Anxiety/Stress from Online Schooling

Author: Erica Lee

During the Fall 2020 semester, I found several advantages to studying at home and online, mainly that I had fewer housekeeping tasks to do, and therefore I could focus on my studies more. However, although I had my daily chores off my mind, there were other factors from online schooling that replaced the stress from housekeeping. The stress and anxiety primarily came from how I was interacting with others and studying online, as I was gradually becoming less sociable and motivated. 

The lack of physical human interaction between myself and other students, TAs, and professors made me struggle to communicate. For example, since all of my classes did not require students to turn their cameras on, the whole semester passed by with dark blank screens across my screen. When it was time to present or make teams for a project, I felt anxious speaking because I felt awkward and nervous. My anxiousness came from small things like ‘what if when I start talking, someone else starts talking?’, ‘I wonder how they are reacting to my presentation?’, etc. My solution was to just assume that everyone else is as awkward and nervous as I am behind their cameras and also to overcome my fear of embarrassment online. 

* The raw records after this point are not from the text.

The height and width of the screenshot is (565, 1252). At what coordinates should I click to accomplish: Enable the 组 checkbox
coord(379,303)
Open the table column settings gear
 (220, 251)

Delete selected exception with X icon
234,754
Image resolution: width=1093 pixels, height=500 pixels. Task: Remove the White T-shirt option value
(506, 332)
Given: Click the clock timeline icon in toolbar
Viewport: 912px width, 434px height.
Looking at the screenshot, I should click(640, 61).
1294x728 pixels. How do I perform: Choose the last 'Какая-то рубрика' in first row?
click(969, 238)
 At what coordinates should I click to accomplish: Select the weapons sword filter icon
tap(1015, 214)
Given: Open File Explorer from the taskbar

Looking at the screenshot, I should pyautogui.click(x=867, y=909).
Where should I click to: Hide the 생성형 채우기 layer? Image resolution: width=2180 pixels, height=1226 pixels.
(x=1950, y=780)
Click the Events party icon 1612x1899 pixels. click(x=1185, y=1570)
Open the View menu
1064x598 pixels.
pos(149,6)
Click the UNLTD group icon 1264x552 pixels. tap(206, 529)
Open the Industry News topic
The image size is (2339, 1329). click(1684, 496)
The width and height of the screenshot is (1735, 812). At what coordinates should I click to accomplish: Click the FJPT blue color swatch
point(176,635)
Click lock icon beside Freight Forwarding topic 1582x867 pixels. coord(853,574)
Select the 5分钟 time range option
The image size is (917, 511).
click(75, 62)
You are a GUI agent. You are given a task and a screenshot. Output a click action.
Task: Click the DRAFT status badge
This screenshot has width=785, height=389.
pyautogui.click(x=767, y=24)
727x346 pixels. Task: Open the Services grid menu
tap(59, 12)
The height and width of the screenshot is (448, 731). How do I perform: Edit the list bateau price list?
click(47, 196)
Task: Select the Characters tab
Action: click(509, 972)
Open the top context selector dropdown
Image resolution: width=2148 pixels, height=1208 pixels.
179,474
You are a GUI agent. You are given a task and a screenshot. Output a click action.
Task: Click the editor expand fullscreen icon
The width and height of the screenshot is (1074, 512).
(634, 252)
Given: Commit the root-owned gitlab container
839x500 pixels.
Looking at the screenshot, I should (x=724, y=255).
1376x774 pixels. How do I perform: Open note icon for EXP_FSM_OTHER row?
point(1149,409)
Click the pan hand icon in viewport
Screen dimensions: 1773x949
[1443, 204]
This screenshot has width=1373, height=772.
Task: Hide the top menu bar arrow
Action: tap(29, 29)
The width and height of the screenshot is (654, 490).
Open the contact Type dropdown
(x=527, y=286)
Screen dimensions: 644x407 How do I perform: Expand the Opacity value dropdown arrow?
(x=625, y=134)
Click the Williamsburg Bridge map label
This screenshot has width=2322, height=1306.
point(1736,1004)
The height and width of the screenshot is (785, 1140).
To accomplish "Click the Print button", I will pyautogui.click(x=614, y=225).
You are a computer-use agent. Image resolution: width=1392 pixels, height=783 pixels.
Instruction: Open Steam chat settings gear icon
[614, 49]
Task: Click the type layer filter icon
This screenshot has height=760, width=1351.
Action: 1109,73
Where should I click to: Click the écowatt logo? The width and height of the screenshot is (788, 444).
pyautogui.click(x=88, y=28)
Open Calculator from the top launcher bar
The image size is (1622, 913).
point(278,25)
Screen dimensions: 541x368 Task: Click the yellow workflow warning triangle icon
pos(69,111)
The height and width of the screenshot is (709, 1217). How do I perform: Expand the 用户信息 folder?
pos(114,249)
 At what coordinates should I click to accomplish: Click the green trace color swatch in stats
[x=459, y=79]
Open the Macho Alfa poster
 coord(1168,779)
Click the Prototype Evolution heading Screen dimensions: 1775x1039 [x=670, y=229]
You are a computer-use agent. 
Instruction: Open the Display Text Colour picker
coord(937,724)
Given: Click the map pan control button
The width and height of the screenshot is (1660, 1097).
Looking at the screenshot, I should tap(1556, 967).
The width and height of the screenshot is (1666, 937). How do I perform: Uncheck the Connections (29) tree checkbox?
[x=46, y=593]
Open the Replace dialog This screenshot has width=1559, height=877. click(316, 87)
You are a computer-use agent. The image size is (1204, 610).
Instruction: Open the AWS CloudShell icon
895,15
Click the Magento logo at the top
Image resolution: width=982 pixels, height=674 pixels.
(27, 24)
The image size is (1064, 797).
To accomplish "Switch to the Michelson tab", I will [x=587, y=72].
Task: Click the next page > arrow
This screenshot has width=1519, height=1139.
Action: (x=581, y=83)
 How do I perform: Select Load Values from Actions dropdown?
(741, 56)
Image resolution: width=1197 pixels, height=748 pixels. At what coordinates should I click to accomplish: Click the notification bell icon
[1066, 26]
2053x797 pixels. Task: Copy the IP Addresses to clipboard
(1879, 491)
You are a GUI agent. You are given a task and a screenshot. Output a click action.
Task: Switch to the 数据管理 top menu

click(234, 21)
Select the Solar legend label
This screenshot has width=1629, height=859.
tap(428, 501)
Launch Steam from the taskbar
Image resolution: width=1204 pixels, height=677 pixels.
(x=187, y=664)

Furthermore, my failure to recognize the significance of online learning made me less motivated to work. Receiving lectures and interacting with professors through my laptop felt as if it was an informal interaction, thus I took my studies less seriously. Moreover, some professors allowed students to miss the live lecture and watch the recording, which also influenced me to miss some classes to get more sleep. The most stressful part was overcoming the threshold of ‘informality’, where I set concrete goals such as ‘waking up 30 minutes before class and ‘attend the lecture until the end’ or ‘participating and answering questions by unmuting, instead of using chat’. 

Overall, I tried to adapt to the new online environment by convincing myself to be comfortable during interactions and pushing myself to take online classes as seriously as in-person classes. Although these methods work out for now, I hope to find better solutions to my new online stress.